O corpo humano é cerca de 60% de água. Cerca de dois terços dessa água são encontrados dentro das células, mas o outro terço está fora das células e é conhecido como fluido "intersticial". Embora os pesquisadores já soubessem que há fluido entre as células individuais, a ideia de um interstício maior e conectado - no qual existem espaços cheios de fluido dentro dos tecidos - foi descrita apenas vagamente na literatura, disse Theise. O novo estudo, disse ele, expande o conceito de interstício, mostrando esses espaços estruturados e cheios de líquido dentro dos tecidos, e é o primeiro a definir o interstício como um órgão em si.

O novo trabalho é baseado no uso de uma tecnologia relativamente nova chamada "endomicroscopia confocal a laser baseada em sonda" ou pCLE. Esta ferramenta combina um endoscópio com um laser e sensores que analisam padrões fluorescentes refletidos e dá aos pesquisadores uma visão microscópica de tecidos vivos.

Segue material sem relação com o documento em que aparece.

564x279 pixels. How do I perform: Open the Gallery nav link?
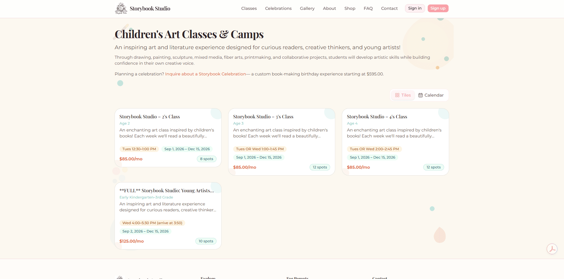307,8
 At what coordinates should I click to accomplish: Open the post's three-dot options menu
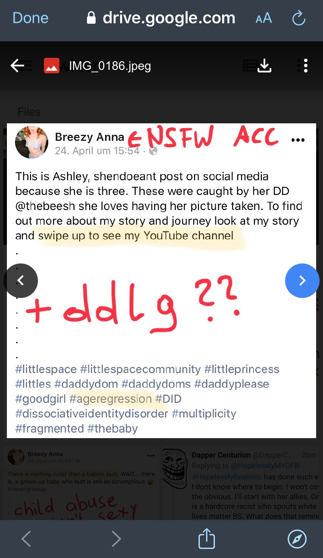tap(298, 140)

Em 2015, dois dos autores do estudo - Dr. David Carr-Locke e Dr. Petros Benias, ambos os quais estavam no Mount Sinai-Beth Israel Medical Center na cidade de Nova York na época - estavam usando essa tecnologia quando viram algo incomum ao examinar o ducto biliar de um paciente para a propagação do câncer. Eles localizaram uma série de cavidades interconectadas na camada de tecido que não correspondiam a nenhuma anatomia conhecida, de acordo com o relatório. Quando um patologista fez lâminas desse tecido, as cavidades desapareceram - um mistério que mais tarde se descobriu ser uma consequência do processo de fabricação das lâminas.

No novo estudo, os pesquisadores primeiro usaram o pCLE em pacientes com câncer que foram submetidos a cirurgia para remover o pâncreas e o ducto biliar. A técnica de imagem de fato mostrou os espaços cheios de fluido no tecido conjuntivo. Quando as amostras de tecido foram removidas do corpo, elas foram rapidamente congeladas, o que permitiu que os espaços cheios de fluido permanecessem abertos para que os pesquisadores pudessem vê-los ao microscópio.

Mais tarde, os pesquisadores viram esses mesmos espaços cheios de fluido em outras amostras de tecido conjuntivo retiradas de outras partes do corpo, em pessoas sem câncer, disse Theise. "Quanto mais tecidos eu vi, mais percebi que estão em toda parte", disse ele.

Os pesquisadores acreditam que os espaços cheios de fluido podem atuar como absorvedores de choque para proteger os tecidos durante as funções diárias, disseram os pesquisadores.

Theise observou que pode haver um pouco de informação já conhecida sobre este espaço cheio de fluido; só que os pesquisadores "não sabiam o que estavam olhando". Na verdade, os pesquisadores planejam realizar uma revisão da literatura científica "para todas as coisas que sabemos sobre esta [parte do corpo], mas não sabíamos que sabíamos", disse Theise..

Novas Perguntas

A ideia apresentada no estudo parece ser "um conceito completamente novo", disse o Dr. Michael Nathanson, chefe da seção de doenças digestivas da Escola de Medicina da Universidade de Yale, que não participou do estudo. "A partir das evidências que apresentaram, é bem possível que estejam corretos", disse Nathanson .

Anteriormente, os médicos tinham uma compreensão um tanto nebulosa do espaço intersticial, disse Nathanson. Eles sabiam que era um espaço com fluido encontrado fora das células, mas ninguém jamais explicou inteiramente o que isso significa. O novo estudo "fez um bom trabalho" ao tentar defini-lo, disse ele.

As descobertas são consistentes com o que Nathanson e seus colegas observaram em um estudo publicado em 2011. Naquela época, Nathanson e seus colegas observaram uma rede de fibras escuras, mas não foram capazes de descobrir exatamente o que era. “Fiquei satisfeito por eles comprovarem nossa impressão de que essa rede existe” e puderam defini-la, disse Nathanson.

A nova descoberta "nos permite fazer todos os tipos de perguntas que nem sabíamos fazer de antemão", disse Nathanson. Por exemplo, essa área poderia ser alterada por doença ou desempenhar um papel na condução de doenças, disse ele.

Nota do Editor: Este artigo foi atualizado às 11h20 E.T. para incluir comentários do Dr. Michael Nathanson.